Kate  Crawford

Research Professor of Communication and STS
Senior Principal Researcher at Microsoft Research, NYC

Annenberg School for Communication and Journalism

University of Southern California

3502 Watt Way
Los Angeles, CA 90089-0281


kate@katecrawford.net


Website: University of Southern California faculty profile

Twitter: @katecrawford

Personal Website: Kate Crawford


Issues: Artificial Intelligence, Internet, Networks, the Internet, and Cloud Computing and Privacy and Security


About Kate Crawford

Kate Crawford is a Research Professor of Communication and Science and Technology Studies at USC’s Annenberg School for Communication and Journalism and a Senior Principal Researcher at Microsoft Research in New York. In 2021, she will be the Miegunyah Distinguished Visiting Fellow at the University of Melbourne. Professor Crawford is a leading scholar of the social and political implications of artificial intelligence. Over her 20-year career, her work has focused on understanding large-scale data systems, machine learning and AI in the wider contexts of history, politics, labor, and the environment.

 

In 2019, Professor Crawford was the inaugural Visiting Chair for AI and Justice at the École Normale Supérieure in Paris. She has been appointed an Honorary Professor at the University of Sydney. She previously co-founded the AI Now Institute at New York University. Professor Crawford has advised policy makers in the United Nations, the Federal Trade Commission, the European Parliament, and the White House.

 

Her academic research has been published in journals such as Nature, New Media & Society, Science, Technology & Human Values and Information, Communication & Society. Beyond academic journals, Professor Crawford has also written for The New York Times, The Atlantic, Harpers’ Magazine, among others. Her work also includes collaborative art projects and critical visual design.
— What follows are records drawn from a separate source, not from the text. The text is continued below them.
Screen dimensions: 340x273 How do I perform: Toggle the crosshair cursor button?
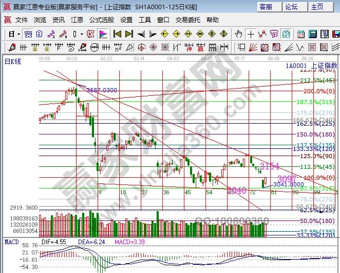pyautogui.click(x=251, y=34)
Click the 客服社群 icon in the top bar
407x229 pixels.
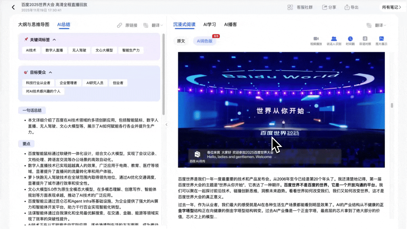coord(290,7)
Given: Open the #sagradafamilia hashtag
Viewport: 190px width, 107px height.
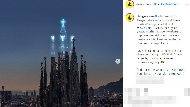Looking at the screenshot, I should (x=147, y=20).
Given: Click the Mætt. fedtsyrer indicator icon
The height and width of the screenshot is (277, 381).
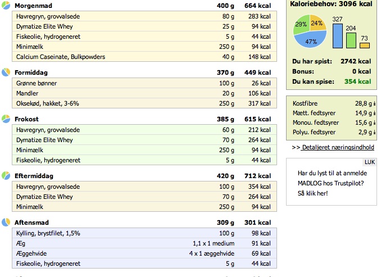Looking at the screenshot, I should [x=374, y=113].
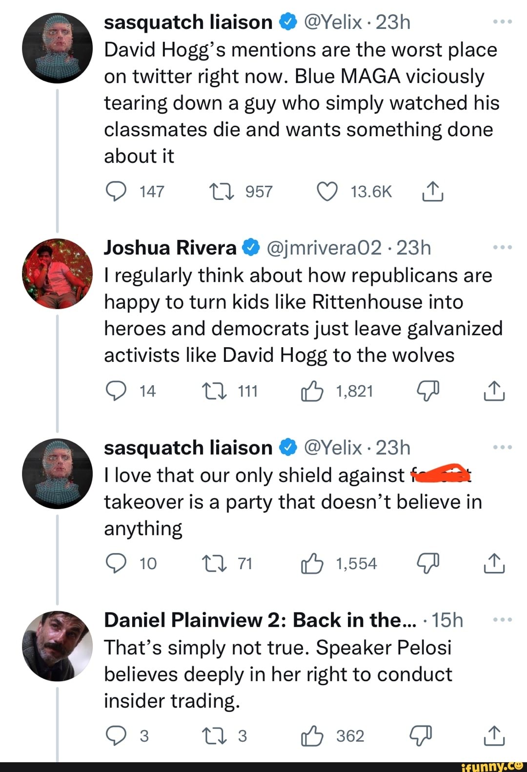Share sasquatch liaison's first tweet

(432, 192)
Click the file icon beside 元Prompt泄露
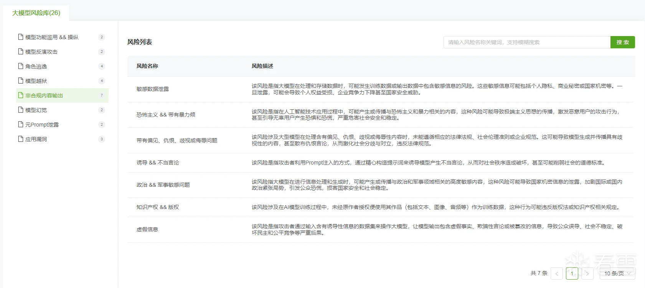 pyautogui.click(x=21, y=124)
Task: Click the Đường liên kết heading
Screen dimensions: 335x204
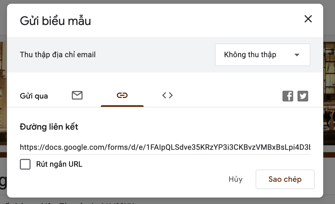Action: coord(49,127)
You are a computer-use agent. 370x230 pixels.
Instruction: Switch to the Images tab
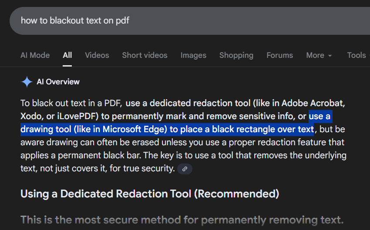click(193, 55)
Her project Anatomy of an AI System with Vladan Joler — which maps the full lifecycle of the Amazon Echo — won the Beazley Design of the Year Award in 2019, and is in the permanent collection of the Museum of Modern Art in New York and the V&A Museum in London. She also collaborated with the artist Trevor Paglen to produce Training Humans at Fondazione Prada's Osservatorio in Milan — the first major exhibition of the images used to train AI systems. Their investigative essay, Excavating.ai, won the Ayrton Prize from the British Society for the History of Science.